Collected data entries:
/---
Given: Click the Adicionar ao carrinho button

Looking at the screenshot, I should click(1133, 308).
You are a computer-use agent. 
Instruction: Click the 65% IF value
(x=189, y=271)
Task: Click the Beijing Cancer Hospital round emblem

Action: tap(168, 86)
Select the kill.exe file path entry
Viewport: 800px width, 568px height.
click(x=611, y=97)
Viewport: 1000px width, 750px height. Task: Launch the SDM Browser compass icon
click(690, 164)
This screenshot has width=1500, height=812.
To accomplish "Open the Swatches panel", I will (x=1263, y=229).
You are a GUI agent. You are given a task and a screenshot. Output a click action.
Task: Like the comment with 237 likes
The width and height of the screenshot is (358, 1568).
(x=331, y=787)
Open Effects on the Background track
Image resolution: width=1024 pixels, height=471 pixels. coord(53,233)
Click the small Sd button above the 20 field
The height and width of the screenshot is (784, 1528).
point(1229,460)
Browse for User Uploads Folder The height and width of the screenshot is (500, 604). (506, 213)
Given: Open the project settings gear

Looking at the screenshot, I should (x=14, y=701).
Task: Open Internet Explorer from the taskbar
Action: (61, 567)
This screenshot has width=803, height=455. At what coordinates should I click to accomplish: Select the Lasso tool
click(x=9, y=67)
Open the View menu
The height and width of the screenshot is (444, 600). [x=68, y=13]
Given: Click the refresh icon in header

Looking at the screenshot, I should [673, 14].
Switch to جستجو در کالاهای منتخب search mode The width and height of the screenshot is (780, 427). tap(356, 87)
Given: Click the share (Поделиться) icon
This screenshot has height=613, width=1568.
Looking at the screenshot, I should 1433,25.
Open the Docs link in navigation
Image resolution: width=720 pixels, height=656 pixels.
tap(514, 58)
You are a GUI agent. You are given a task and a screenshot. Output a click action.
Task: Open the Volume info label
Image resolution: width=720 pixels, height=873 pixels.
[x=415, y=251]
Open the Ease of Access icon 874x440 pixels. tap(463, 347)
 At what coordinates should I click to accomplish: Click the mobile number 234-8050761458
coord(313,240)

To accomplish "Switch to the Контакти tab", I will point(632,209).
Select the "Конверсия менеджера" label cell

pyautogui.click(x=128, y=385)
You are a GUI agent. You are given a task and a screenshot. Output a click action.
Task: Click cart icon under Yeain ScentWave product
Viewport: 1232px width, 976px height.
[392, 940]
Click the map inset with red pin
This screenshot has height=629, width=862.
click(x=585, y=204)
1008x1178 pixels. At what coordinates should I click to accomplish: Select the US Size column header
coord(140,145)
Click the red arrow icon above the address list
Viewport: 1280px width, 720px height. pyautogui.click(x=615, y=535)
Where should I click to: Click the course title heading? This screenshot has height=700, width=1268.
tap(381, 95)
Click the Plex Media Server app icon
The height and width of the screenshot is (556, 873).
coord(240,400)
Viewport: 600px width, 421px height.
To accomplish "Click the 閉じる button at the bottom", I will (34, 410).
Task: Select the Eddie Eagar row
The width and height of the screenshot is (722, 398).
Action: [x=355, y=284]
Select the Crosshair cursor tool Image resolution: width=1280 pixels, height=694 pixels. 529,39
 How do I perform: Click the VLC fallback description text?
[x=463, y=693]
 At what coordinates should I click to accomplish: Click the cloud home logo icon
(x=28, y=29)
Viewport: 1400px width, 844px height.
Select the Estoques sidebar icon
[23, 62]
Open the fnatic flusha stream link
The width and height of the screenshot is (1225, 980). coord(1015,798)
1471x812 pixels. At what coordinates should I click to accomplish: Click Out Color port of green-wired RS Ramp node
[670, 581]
\---
Retype the entries in full. Keep every line identical.

* _Response area_:
Given: Click the Adicionar ao carrinho button

Looking at the screenshot, I should click(1133, 308).
You are a computer-use agent. 
Instruction: Click the 65% IF value
(x=189, y=271)
Task: Click the Beijing Cancer Hospital round emblem

Action: tap(168, 86)
Select the kill.exe file path entry
Viewport: 800px width, 568px height.
click(x=611, y=97)
Viewport: 1000px width, 750px height. Task: Launch the SDM Browser compass icon
click(690, 164)
This screenshot has width=1500, height=812.
To accomplish "Open the Swatches panel", I will (x=1263, y=229).
You are a GUI agent. You are given a task and a screenshot. Output a click action.
Task: Like the comment with 237 likes
The width and height of the screenshot is (358, 1568).
(x=331, y=787)
Open Effects on the Background track
Image resolution: width=1024 pixels, height=471 pixels. coord(53,233)
Click the small Sd button above the 20 field
The height and width of the screenshot is (784, 1528).
point(1229,460)
Browse for User Uploads Folder The height and width of the screenshot is (500, 604). (506, 213)
Given: Open the project settings gear

Looking at the screenshot, I should (x=14, y=701).
Task: Open Internet Explorer from the taskbar
Action: (61, 567)
This screenshot has width=803, height=455. At what coordinates should I click to accomplish: Select the Lasso tool
click(x=9, y=67)
Open the View menu
The height and width of the screenshot is (444, 600). [x=68, y=13]
Given: Click the refresh icon in header

Looking at the screenshot, I should [673, 14].
Switch to جستجو در کالاهای منتخب search mode The width and height of the screenshot is (780, 427). tap(356, 87)
Given: Click the share (Поделиться) icon
This screenshot has height=613, width=1568.
Looking at the screenshot, I should 1433,25.
Open the Docs link in navigation
Image resolution: width=720 pixels, height=656 pixels.
tap(514, 58)
You are a GUI agent. You are given a task and a screenshot. Output a click action.
Task: Open the Volume info label
Image resolution: width=720 pixels, height=873 pixels.
[x=415, y=251]
Open the Ease of Access icon 874x440 pixels. tap(463, 347)
 At what coordinates should I click to accomplish: Click the mobile number 234-8050761458
coord(313,240)

To accomplish "Switch to the Контакти tab", I will point(632,209).
Select the "Конверсия менеджера" label cell

pyautogui.click(x=128, y=385)
You are a GUI agent. You are given a task and a screenshot. Output a click action.
Task: Click cart icon under Yeain ScentWave product
Viewport: 1232px width, 976px height.
[392, 940]
Click the map inset with red pin
This screenshot has height=629, width=862.
click(x=585, y=204)
1008x1178 pixels. At what coordinates should I click to accomplish: Select the US Size column header
coord(140,145)
Click the red arrow icon above the address list
Viewport: 1280px width, 720px height. pyautogui.click(x=615, y=535)
Where should I click to: Click the course title heading? This screenshot has height=700, width=1268.
tap(381, 95)
Click the Plex Media Server app icon
The height and width of the screenshot is (556, 873).
coord(240,400)
Viewport: 600px width, 421px height.
To accomplish "Click the 閉じる button at the bottom", I will (34, 410).
Task: Select the Eddie Eagar row
The width and height of the screenshot is (722, 398).
Action: [x=355, y=284]
Select the Crosshair cursor tool Image resolution: width=1280 pixels, height=694 pixels. 529,39
 How do I perform: Click the VLC fallback description text?
[x=463, y=693]
 At what coordinates should I click to accomplish: Click the cloud home logo icon
(x=28, y=29)
Viewport: 1400px width, 844px height.
Select the Estoques sidebar icon
[23, 62]
Open the fnatic flusha stream link
The width and height of the screenshot is (1225, 980). coord(1015,798)
1471x812 pixels. At what coordinates should I click to accomplish: Click Out Color port of green-wired RS Ramp node
[670, 581]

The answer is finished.